После позднего завтрака Гитлеру приносили свежие газеты и информационные сводки, которые были не только важны для формирования его мнения, но и сильно влияли на его настроение. Когда дело касалось особенно важных сообщений в зарубежной прессе, фюрер мгновенно и обычно весьма агрессивно формулировал официальную позицию Германии и затем диктовал ее слово в слово руководителю имперской палаты печати доктору Дитриху или заместителю Дитриха Лоренцу. Гитлер дерзко вторгался во все сферы деятельности правительства, не проконсультировавшись с соответствующими министрами, например с Геббельсом или Риббентропом, и даже не поставив их в известность заранее.
Затем Хевель докладывал о международных событиях, что Гитлер воспринимал куда спокойнее, чем комментарии в прессе. Сейчас мне кажется, что откликам на события он придавал куда большее значение, чем самим событиям. После этого Шауб приносил сводки о ночных воздушных налетах, поступавшие от гауляйтеров Борману. Поскольку я часто через день или два инспектировал военные предприятия в подвергшихся бомбежкам городах, то могу сказать, что Гитлера весьма точно информировали о разрушениях. Понятно, ни одному гауляйтеру не было никакой выгоды в преуменьшении ущерба, ведь если – несмотря на разрушения – он успешно восстанавливал нормальную жизнь и производство, его престиж только возрастал.
Эти доклады явно шокировали Гитлера, правда, не столько жертвы среди населения и разрушения в жилых кварталах, сколько уничтожение ценных зданий, особенно театров. Как и в своих довоенных проектах «обновления немецких городов», он в первую очередь интересовался представительской архитектурой и гораздо меньше – нуждами и несчастьями людей, а потому требовал немедленно восстановить сожженные здания театров.
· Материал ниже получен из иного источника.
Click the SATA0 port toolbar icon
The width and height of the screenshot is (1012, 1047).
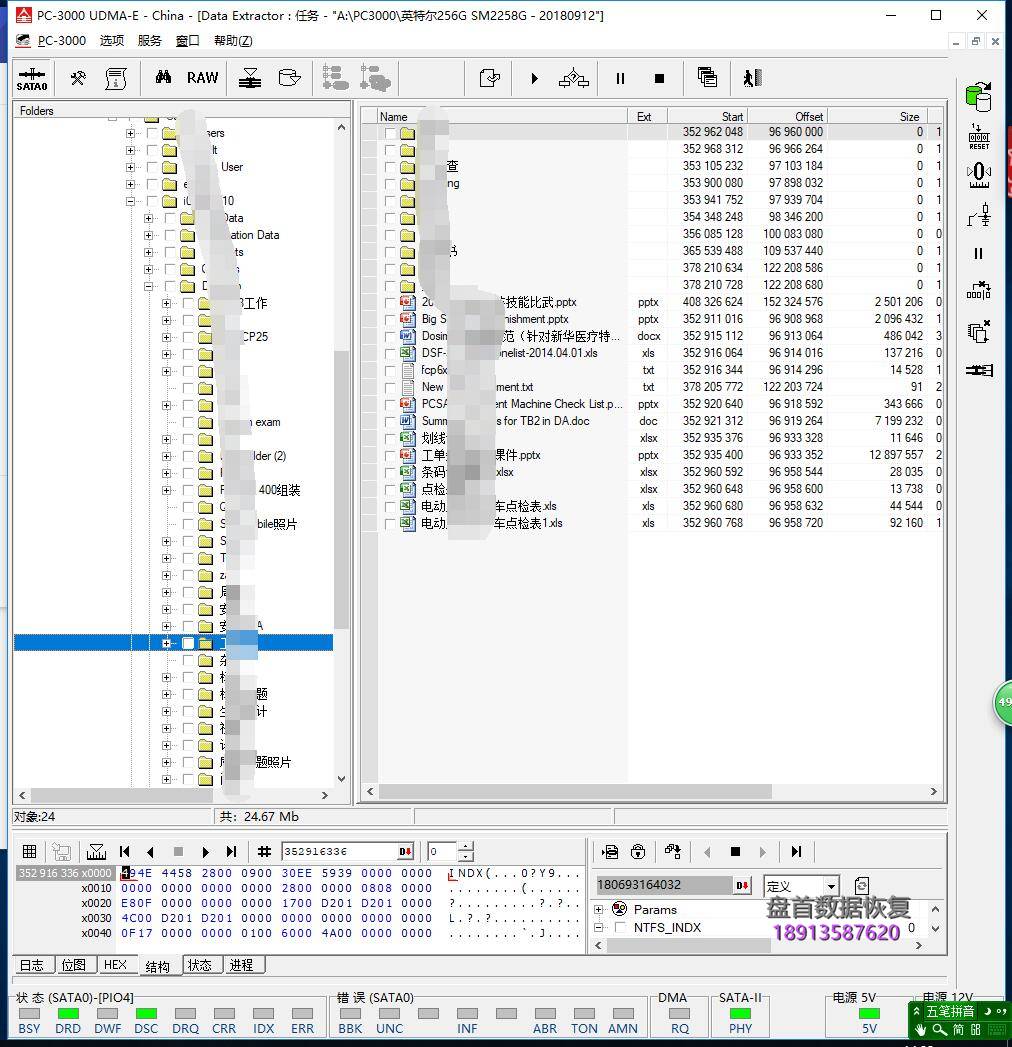point(32,78)
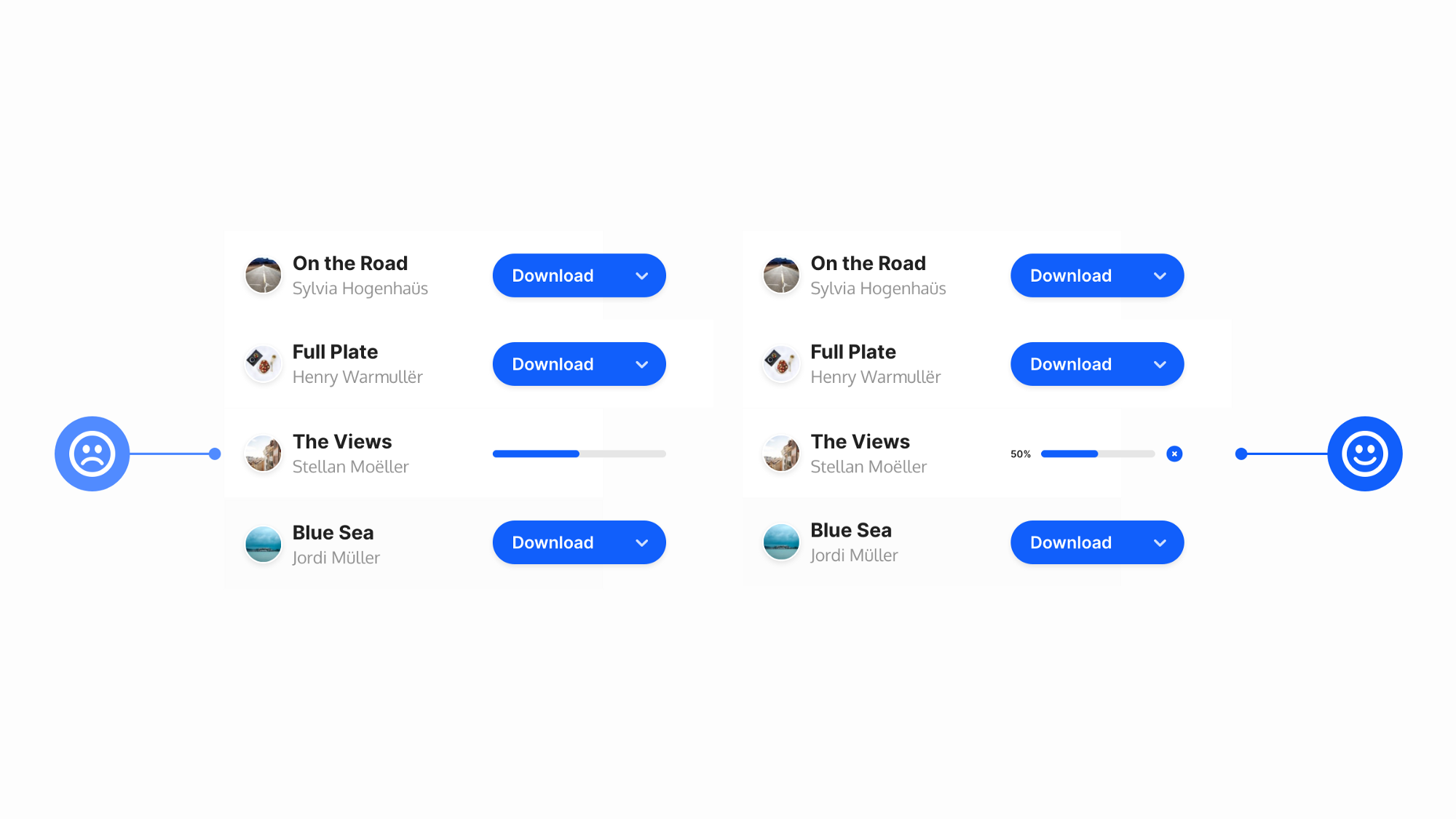
Task: Click the sad face icon on the left
Action: point(92,453)
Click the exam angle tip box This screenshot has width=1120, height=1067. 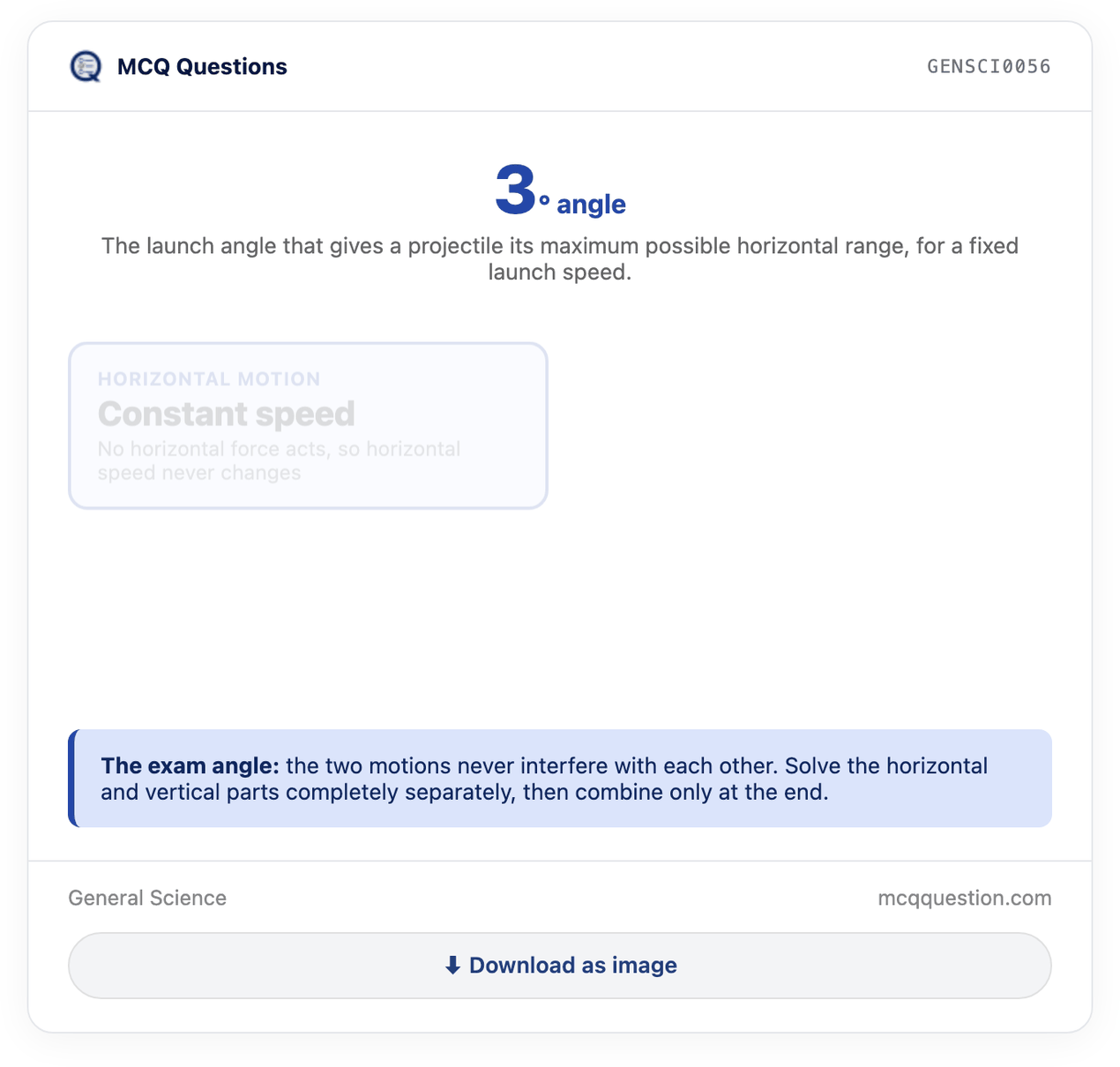[560, 779]
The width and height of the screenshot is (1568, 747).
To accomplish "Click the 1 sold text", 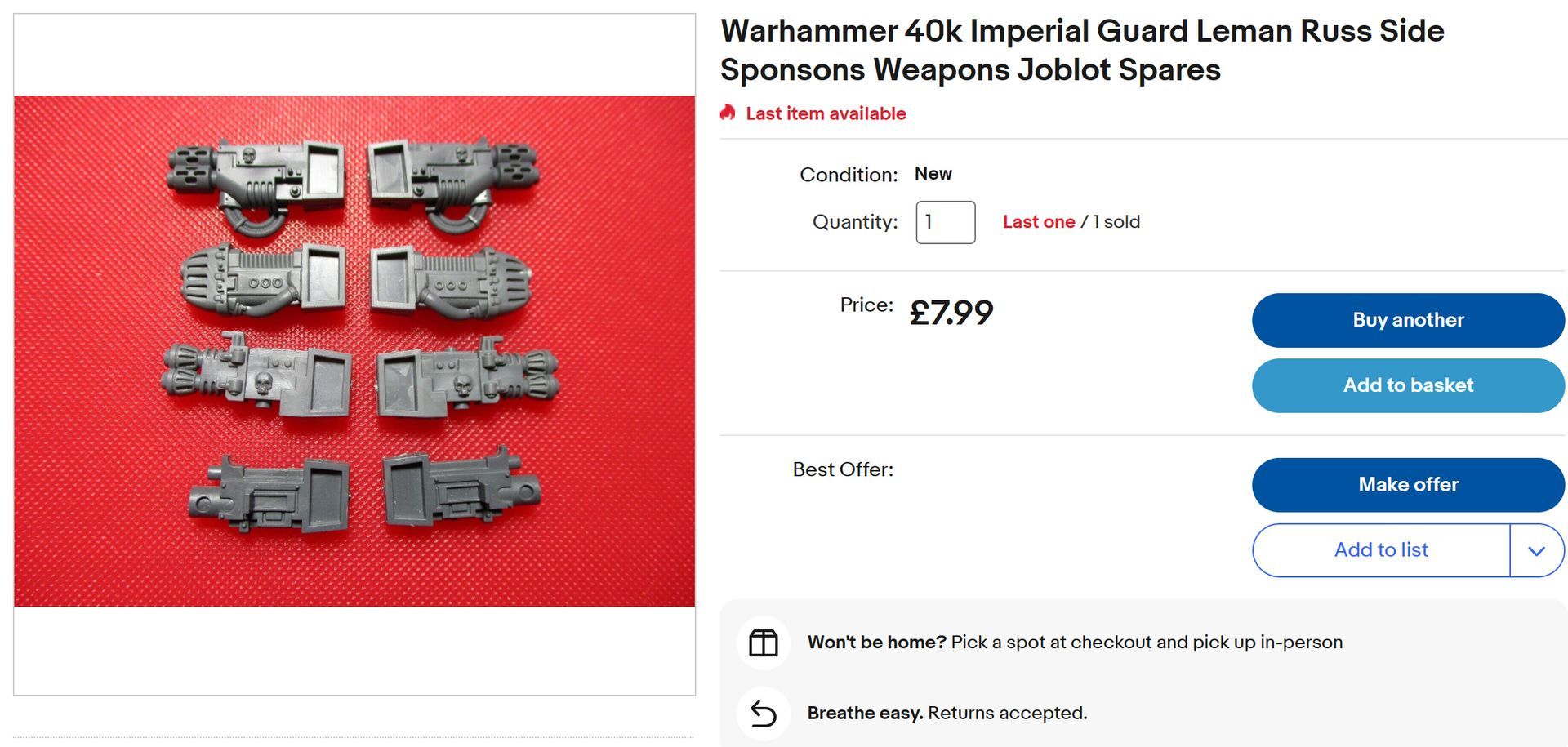I will point(1116,222).
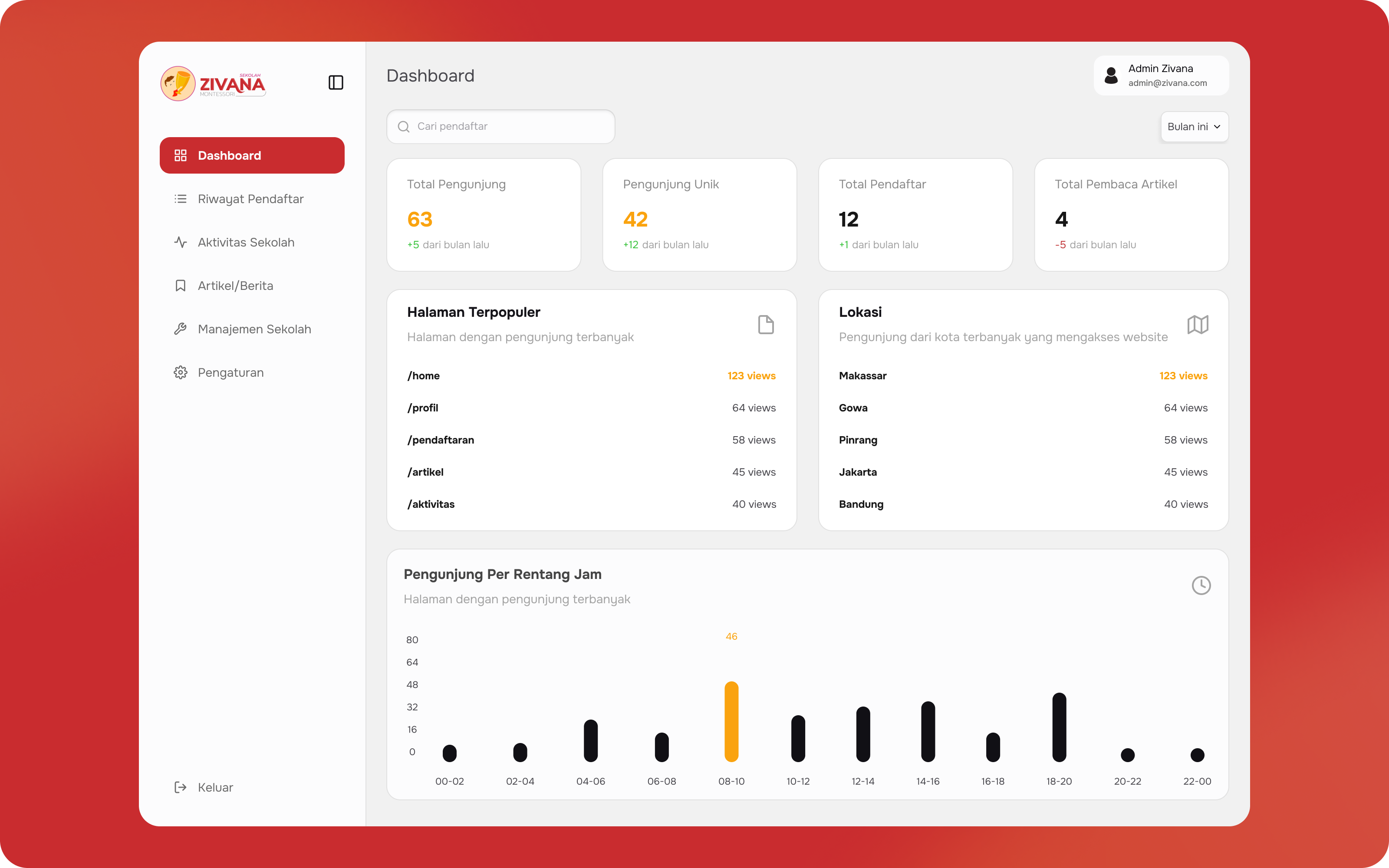Collapse the sidebar with the panel icon
The image size is (1389, 868).
(x=336, y=82)
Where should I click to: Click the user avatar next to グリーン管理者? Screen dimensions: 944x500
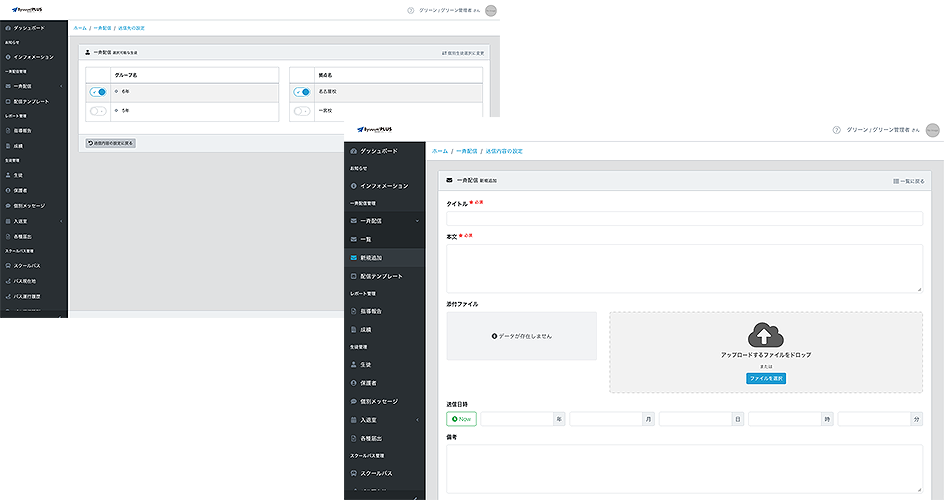tap(932, 130)
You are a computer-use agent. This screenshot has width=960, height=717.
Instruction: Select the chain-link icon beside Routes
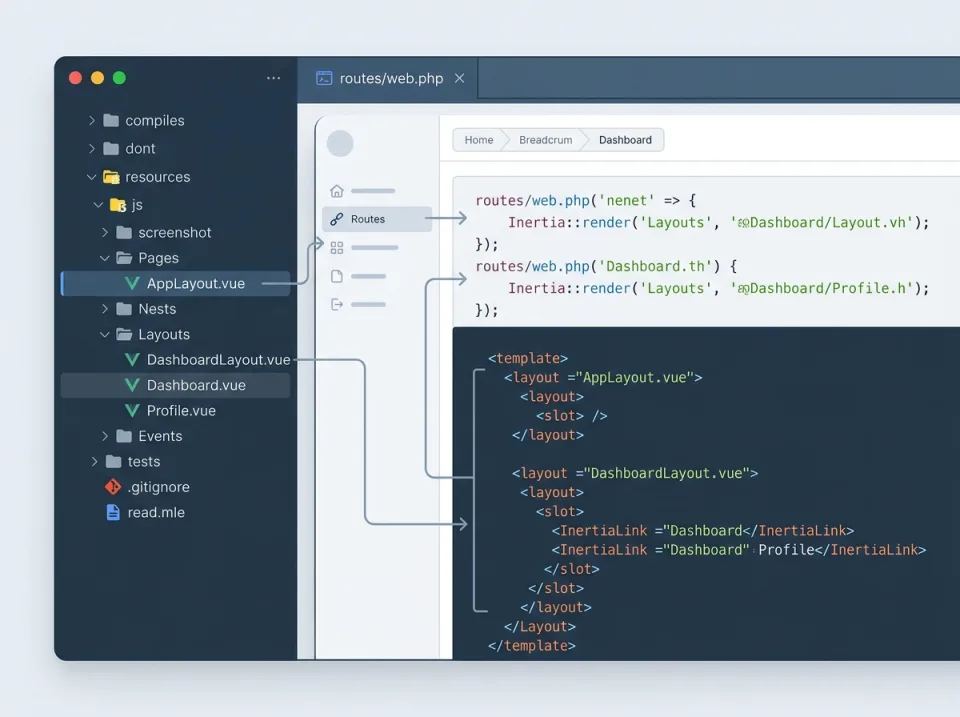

Я несколько раз пытался напомнить ему о других, более важных задачах строительной индустрии, да и местные власти вовсе не пылали желанием выполнять столь непопулярные приказы. Во всяком случае, Гитлер, поглощенный военной ситуацией, редко спрашивал, как продвигается строительство. Он настаивал на восстановлении оперных театров только в Мюнхене, своем втором доме, и в Берлине, на что потребовалось огромное количество рабочих и денег[190]
. Заявляя, что «театральные спектакли необходимы для поддержания морального состояния людей», Гитлер демонстрировал поразительную неосведомленность о жизни и настроениях народа – горожанам-то уж точно было не до театров. Эти замечания также показывают, насколько глубоко укоренилась в нем мелкобуржуазная мораль.Читая доклады, Гитлер обычно обрушивал свой гнев на британское правительство и евреев, на коих возлагал всю вину за бомбардировки, и заявлял, что мы могли бы положить конец авианалетам, если бы создали свою мощную бомбардировочную авиацию. Всякий раз, как я объяснял, что у нас нет ни самолетов, ни взрывчатки для начинки бомб[191]
, он заявлял: «Да полно вам, Шпеер. Вы уже столько невозможного сделали. И с этим справитесь». Оглядываясь назад, я думаю, что одна из причин, по которой Гитлер не воспринимал воздушную войну над Германией всерьез, – наша способность увеличивать выпуск военной продукции, несмотря на массированные авианалеты. Наши с Мильхом предложения о радикальном сокращении производства бомбардировщиков и соответственном увеличении выпуска истребителей категорически отвергались, и в конце концов время было безвозвратно упущено.Я несколько раз пытался убедить Гитлера съездить в подвергшиеся авианалетам города и увидеть разрушения своими глазами[192]
. Геббельс пытался втолковать ему то же самое, но безуспешно. Он жаловался на упрямство Гитлера, с завистью рассказывал о Черчилле и сокрушался о невозможности развернуть достойную пропагандистскую кампанию. Гитлер с упорным постоянством отвергал все подобные предложения. Во время переездов со Штеттинского вокзала в рейхсканцелярию или в Мюнхене в свою квартиру на Принц-регент-штрассе он теперь приказывал шоферу выбирать кратчайшую дорогу, хотя прежде предпочитал долгие поездки. Я несколько раз сопровождал его и видел, с каким равнодушием он смотрел на руины за окном автомобиля.Морелль порекомендовал Гитлеру длительные прогулки, и было бы нетрудно проложить несколько тропинок в прилегающих к Ставке лесах Восточной Пруссии, но Гитлер наложил вето на этот проект и в результате совершал ежедневный моцион на крохотной площадке длиной в сотню ярдов в «Запретной зоне I».